++++ DATA SUPPLIED ++++
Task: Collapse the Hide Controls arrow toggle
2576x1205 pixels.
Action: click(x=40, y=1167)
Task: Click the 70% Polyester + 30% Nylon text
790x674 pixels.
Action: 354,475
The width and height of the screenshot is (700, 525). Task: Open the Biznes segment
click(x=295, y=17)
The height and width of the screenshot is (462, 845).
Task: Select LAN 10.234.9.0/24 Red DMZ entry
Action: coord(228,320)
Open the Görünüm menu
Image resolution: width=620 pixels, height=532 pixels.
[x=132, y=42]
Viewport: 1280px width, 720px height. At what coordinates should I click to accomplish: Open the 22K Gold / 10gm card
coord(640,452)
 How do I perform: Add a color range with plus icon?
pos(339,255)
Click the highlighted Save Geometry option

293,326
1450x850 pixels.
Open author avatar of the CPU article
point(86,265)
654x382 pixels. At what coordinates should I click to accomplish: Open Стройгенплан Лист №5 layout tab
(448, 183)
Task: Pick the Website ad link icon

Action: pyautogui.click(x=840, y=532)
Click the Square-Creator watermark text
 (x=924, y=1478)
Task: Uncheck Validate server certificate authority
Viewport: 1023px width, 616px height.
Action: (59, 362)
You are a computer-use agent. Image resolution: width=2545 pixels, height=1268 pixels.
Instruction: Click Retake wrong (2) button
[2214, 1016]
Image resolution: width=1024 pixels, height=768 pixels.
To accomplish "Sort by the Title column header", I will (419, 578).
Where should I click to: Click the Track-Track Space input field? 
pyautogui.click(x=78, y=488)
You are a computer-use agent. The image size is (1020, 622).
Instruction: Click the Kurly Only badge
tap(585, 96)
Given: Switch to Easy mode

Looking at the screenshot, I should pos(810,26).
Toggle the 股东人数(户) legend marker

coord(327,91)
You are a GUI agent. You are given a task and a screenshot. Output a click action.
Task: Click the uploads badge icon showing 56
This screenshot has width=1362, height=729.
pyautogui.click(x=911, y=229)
++++
- [PROBLEM DESCRIPTION]: The response has to match the records above word for word.

- [ANSWER BOX]:
Task: Collapse the Hide Controls arrow toggle
2576x1205 pixels.
Action: click(x=40, y=1167)
Task: Click the 70% Polyester + 30% Nylon text
790x674 pixels.
Action: 354,475
The width and height of the screenshot is (700, 525). Task: Open the Biznes segment
click(x=295, y=17)
The height and width of the screenshot is (462, 845).
Task: Select LAN 10.234.9.0/24 Red DMZ entry
Action: coord(228,320)
Open the Görünüm menu
Image resolution: width=620 pixels, height=532 pixels.
[x=132, y=42]
Viewport: 1280px width, 720px height. At what coordinates should I click to accomplish: Open the 22K Gold / 10gm card
coord(640,452)
 How do I perform: Add a color range with plus icon?
pos(339,255)
Click the highlighted Save Geometry option

293,326
1450x850 pixels.
Open author avatar of the CPU article
point(86,265)
654x382 pixels. At what coordinates should I click to accomplish: Open Стройгенплан Лист №5 layout tab
(448, 183)
Task: Pick the Website ad link icon

Action: pyautogui.click(x=840, y=532)
Click the Square-Creator watermark text
 (x=924, y=1478)
Task: Uncheck Validate server certificate authority
Viewport: 1023px width, 616px height.
Action: (59, 362)
You are a computer-use agent. Image resolution: width=2545 pixels, height=1268 pixels.
Instruction: Click Retake wrong (2) button
[2214, 1016]
Image resolution: width=1024 pixels, height=768 pixels.
To accomplish "Sort by the Title column header", I will (419, 578).
Where should I click to: Click the Track-Track Space input field? 
pyautogui.click(x=78, y=488)
You are a computer-use agent. The image size is (1020, 622).
Instruction: Click the Kurly Only badge
tap(585, 96)
Given: Switch to Easy mode

Looking at the screenshot, I should pos(810,26).
Toggle the 股东人数(户) legend marker

coord(327,91)
You are a GUI agent. You are given a task and a screenshot. Output a click action.
Task: Click the uploads badge icon showing 56
This screenshot has width=1362, height=729.
pyautogui.click(x=911, y=229)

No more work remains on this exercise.